Para el tercer día de este mes, se desató una ola de protestas en Iraq, y para el noveno las calles de Quito se vieron inundadas por manifestantes indígenas. A pesar de estar a miles de kilómetros de distancia entre sí, las protestas giran en torno a un mismo factor fundamental: el pobre desempeño de sus respectivos gobiernos. Si bien las protestas son de distinto contenido, las movilizaciones en Iraq y Ecuador tienen en común el reclamo hacia sus gobernantes sobre la insatisfacción de ciertas responsabilidades gubernamentales que impactan directamente en el bienestar de sus ciudadanos. 

 

Para el caso de las manifestaciones en Iraq, se han elevado al punto de tener cifras de muertos.

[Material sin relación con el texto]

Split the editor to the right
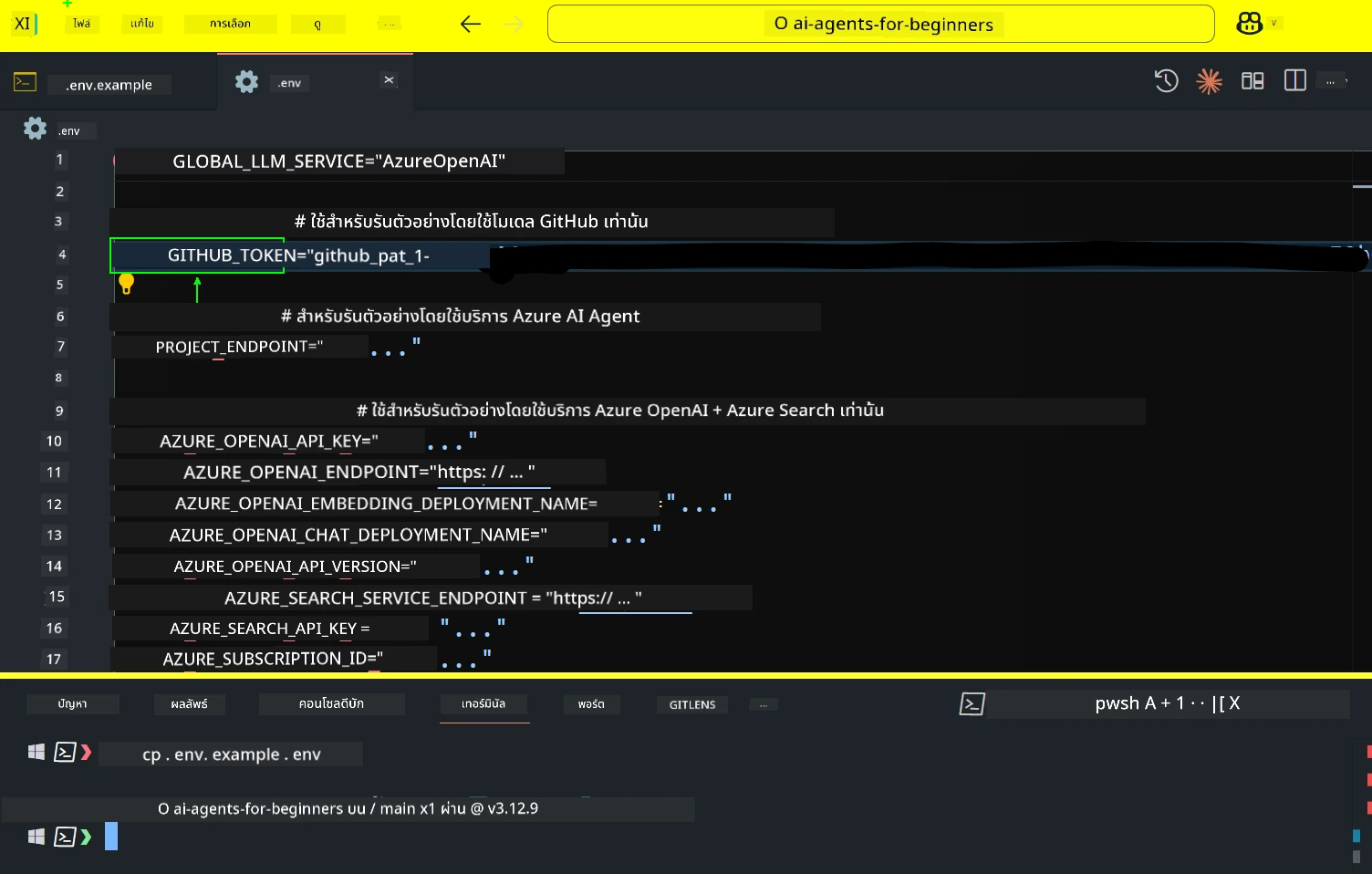Image resolution: width=1372 pixels, height=874 pixels. click(1294, 81)
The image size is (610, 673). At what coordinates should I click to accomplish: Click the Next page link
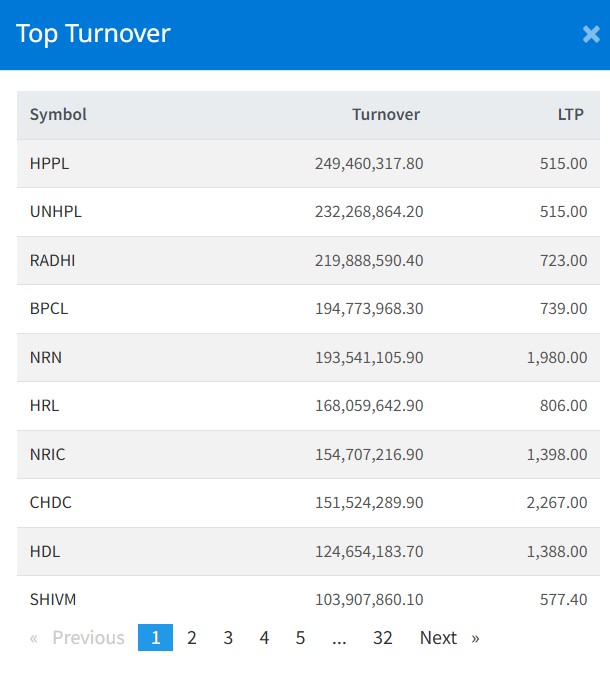coord(438,638)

Las calles de Bagdad se llenaron bajo el unísono reclamo de jóvenes sobre la insatisfacción de servicios públicos, puestos de trabajo y acabar con la corrupción en su país, tareas que resultan difíciles de cumplir para el gobierno de Adel Abdel Mahdi. Sobre el país latinoamericano, las movilizaciones que se agudizaron el miércoles fueron encabezadas por indígenas que hicieron reclamos al gobierno de Lenín Moreno por el anuncio de un paquete de ajustes económicos que afectará a gran parte de la comunidad indígena. El intento de tomar la Asamblea Nacional de Ecuador ha sido el punto más álgido de estas movilizaciones.

 

Desafortunadamente, las represiones policiales en las protestas de Hong Kong e Iraq son de los puntos que tienen en común, aunque para el país árabe los enfrentamientos con las fuerzas de seguridad han dejado poco más de un centenar de muertos y 6,000 heridos. La violencia se ha hecho presente en las tres movilizaciones a pesar de haberse iniciado como protestas pacíficas, pero al ser ignoradas en sus demandas, se han tomado medidas más drásticas de la parte social a la que las contrapartes gubernamentales han respondido de manera desmedida, dando un giro mucho más severo y complejo para la resolución de cada escenario.

 

En sistemas democráticos como los dos casos de Ecuador e Iraq, las manifestaciones son de las vías más representativas que tienen las sociedades para ejercer presión sobre sus regímenes con el único objetivo de que se satisfagan sus derechos como ciudadanos. Para Hong Kong es, en efecto, la única forma de hacer valer sus derechos y frenar la imponente influencia de China en su territorio gracias a su incapacidad de votar directamente por sus gobernantes y representantes. Es evidente entonces, que las sociedades de los tres países que se encuentran en oposición a las acciones -o inacciones- de sus gobiernos, han decidido hacer uso de esta poderosa herramienta que tanto es temida por los regímenes en el mundo, es decir, la de una sociedad organizada totalmente capaz de presionar y demandar el efectivo cumplimiento de las responsabilidades gubernamentales o incluso, en casos extremos, lograr quitar del poder al gobierno ineficaz. Existen ejemplos suficientes de movilizaciones sociales que han derrocado a regímenes, como en los países árabes del Magreb en el 2011, acontecimientos que los gobiernos deberían tener como referentes al actuar.

 

Como comunidad internacional es imperante seguir de cerca la evolución de estas manifestaciones para exigir también el pleno cumplimiento de los Derechos Humanos en cualquiera de los tres casos.